_Assigned task:_ Write out exactly the lines running from the one with "This screenshot has width=1221, height=756." to the last line of the entries, keeping both the first and the last.

::: Input data

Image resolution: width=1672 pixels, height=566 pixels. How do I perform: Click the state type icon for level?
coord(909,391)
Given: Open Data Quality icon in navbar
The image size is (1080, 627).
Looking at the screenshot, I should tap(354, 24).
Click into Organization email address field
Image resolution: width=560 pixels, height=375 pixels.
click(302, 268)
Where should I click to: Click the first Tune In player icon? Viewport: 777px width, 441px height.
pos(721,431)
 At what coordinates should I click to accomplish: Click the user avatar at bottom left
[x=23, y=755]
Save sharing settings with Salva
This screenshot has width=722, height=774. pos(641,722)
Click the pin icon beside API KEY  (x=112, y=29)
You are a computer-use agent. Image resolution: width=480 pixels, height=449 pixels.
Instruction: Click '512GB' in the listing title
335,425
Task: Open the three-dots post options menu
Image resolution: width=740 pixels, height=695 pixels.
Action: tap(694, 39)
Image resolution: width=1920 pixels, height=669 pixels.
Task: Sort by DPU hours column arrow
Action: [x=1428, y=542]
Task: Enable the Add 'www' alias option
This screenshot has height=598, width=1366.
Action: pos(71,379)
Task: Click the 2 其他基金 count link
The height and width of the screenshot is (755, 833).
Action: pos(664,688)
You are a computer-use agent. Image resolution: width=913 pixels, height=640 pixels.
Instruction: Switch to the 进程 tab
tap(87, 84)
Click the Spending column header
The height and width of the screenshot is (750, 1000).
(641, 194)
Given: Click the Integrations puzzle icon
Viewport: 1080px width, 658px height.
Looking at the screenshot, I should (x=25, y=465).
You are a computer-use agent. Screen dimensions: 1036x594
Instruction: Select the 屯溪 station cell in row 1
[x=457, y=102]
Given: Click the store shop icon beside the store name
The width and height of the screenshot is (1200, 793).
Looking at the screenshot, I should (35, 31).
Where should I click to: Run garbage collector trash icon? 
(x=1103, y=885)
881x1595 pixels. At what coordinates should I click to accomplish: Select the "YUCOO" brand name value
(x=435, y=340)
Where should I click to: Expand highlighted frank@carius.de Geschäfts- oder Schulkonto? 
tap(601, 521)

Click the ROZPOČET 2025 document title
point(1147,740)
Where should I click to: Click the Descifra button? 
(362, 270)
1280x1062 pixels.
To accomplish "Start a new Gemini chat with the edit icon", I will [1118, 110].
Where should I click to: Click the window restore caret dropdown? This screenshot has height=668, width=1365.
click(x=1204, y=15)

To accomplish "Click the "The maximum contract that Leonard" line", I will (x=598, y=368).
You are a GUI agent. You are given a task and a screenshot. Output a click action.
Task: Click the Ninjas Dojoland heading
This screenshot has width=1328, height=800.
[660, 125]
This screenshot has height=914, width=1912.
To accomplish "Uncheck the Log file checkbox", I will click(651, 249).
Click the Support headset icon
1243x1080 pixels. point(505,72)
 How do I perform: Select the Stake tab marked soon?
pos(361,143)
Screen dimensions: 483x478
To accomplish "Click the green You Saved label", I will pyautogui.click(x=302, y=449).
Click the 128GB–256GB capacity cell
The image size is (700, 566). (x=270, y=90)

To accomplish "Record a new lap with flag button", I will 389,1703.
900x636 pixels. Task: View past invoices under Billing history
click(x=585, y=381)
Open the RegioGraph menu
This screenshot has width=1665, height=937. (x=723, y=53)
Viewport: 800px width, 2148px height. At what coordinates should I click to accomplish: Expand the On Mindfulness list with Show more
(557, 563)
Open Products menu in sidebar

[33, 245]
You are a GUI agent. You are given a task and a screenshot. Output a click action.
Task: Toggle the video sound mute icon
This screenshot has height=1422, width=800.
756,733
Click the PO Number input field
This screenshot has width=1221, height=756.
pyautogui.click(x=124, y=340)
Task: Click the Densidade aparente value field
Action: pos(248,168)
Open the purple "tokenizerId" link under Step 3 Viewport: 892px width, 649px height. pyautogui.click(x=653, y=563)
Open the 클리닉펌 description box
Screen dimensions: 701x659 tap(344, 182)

::::::

_Output for this task:_
This screenshot has width=1221, height=756.
pyautogui.click(x=124, y=340)
Task: Click the Densidade aparente value field
Action: pos(248,168)
Open the purple "tokenizerId" link under Step 3 Viewport: 892px width, 649px height. pyautogui.click(x=653, y=563)
Open the 클리닉펌 description box
Screen dimensions: 701x659 tap(344, 182)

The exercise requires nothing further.